Okay, this next innovation intervention is super important. These patients are going to need fluids. So, we’ve got to encourage hydration and make sure that patients have access to fluids. Sometimes IV fluids are going to be necessary if they become hemodynamically unstable. Alright, so we’ve been talking about fluid balance a lot, but next we need to pay really close attention to the patient’s electrolyte balance. The way that we keep a close eye on this is to check urine and serum osmolality as well as our sodium and potassium levels. When the body is losing an excess amount of fluid, you’re going to see potassium excreted excessively as well. So, you’re going to end up with hypokalemia, but the opposite of that is going to happen with your sodium because your body’s going to retain the sodium and you’re going to end up with hypernatremia. So, when you’re looking at these electrolytes, you want to look for hypernatremia and hypokalemia.

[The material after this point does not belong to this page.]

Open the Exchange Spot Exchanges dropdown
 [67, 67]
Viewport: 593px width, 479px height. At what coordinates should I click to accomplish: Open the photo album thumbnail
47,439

The next thing we may need to do is actually to give medications. I’ve listed the really important ones here for you to see. So, the chlorpropamide may be given to stimulate the release of vasopressin. Hydrochlorothiazide may be given to treat nephrogenic diabetes insipidus, which again, remember is when the kidneys can’t respond to the vasopressin that’s already circulating in the body. Aqueous vasopressin may be given to treat short-term diabetes insipidus and the Pitressin tannate is a long-acting vasopressin. Now, remember, anytime you give your medication, it’s really important to monitor for the effectiveness of that medication. So, we want to be looking for changes in blood pressure and changes in fluid balance okay? Remember, these patients are at risk for hypotension, dizziness and electrolyte imbalances. So, it’s really important to include this in your nursing intervention, how to prevent injury and reduce the risk of falls. This means providing assistance to the bathroom and easy, easy access to the bathroom as well. Lastly, here, because of the frequent urination, some patients may actually experience incontinence. If that happens, they’re at increased risk for skin breakdown, therefore it’s essential that we continually assess skin integrity and apply skin barriers as needed.
Alright, that’s it for our lesson on diabetes insipidus. We love you guys. Now, go out and be your very best self today and as always, happy nursing!